### Assigned task
Using the data below, return the stretch from the line that contains "Click OK on" through the line that contains "Collapse all items in Project panel", both included, exactly as it stands and nothing beyond it.
Listed records: Begin
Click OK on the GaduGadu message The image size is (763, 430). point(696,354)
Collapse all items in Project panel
Listed records: End
Listed records: Begin
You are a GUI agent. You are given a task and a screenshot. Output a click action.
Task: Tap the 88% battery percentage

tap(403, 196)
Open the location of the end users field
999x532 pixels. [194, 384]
Listed records: End
### Response to this exercise
Click OK on the GaduGadu message The image size is (763, 430). point(696,354)
Collapse all items in Project panel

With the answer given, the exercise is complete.